Fork of the Week: My favorite pickle shop, Özcan turşular in the Kadıköy market, stocks some interesting bites to make your fiery drink even more killer. The soft-curdled, cheese-filled tiny pepper pickles come in both green and red varieties, the red one supposedly even hotter. They also stock the best of the best, “Şalgam Suyu!”
Cork of the Week: Şalgam suyu, the odd fermented carrot/turnip drink, goes really well with spirits other than its usual companion, rakı. Serve chilled with shots of tequila or chili-infused vodka. As salty cocktails are becoming popular instead of sugary concoctions, why not try a bloody turnip juice cocktail.
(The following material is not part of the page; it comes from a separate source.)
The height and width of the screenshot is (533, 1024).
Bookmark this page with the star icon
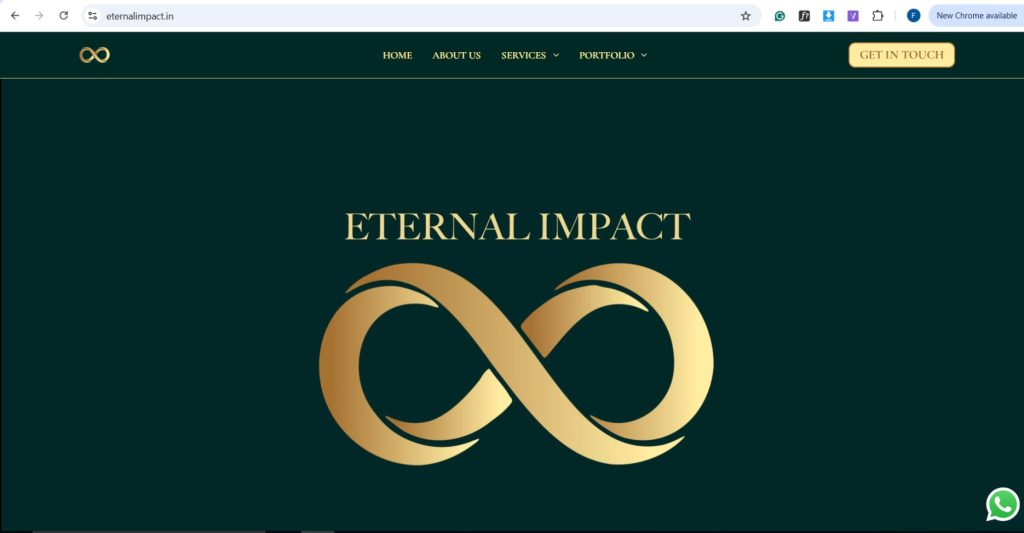[745, 16]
The color is freaky bloody, the taste hellishly hot, and it is as potent as a witch’s poison, making it ideal for a Halloween party. Pour one part peppery vodka and two parts of şalgam suyu over a few ice cubes, serve with a stick of celery and carrot, and dark purple carrot if you can find it. You could also sprinkle some freshly crushed black peppercorns for an extra kick. A few of these and your flight on the broomstick is guaranteed.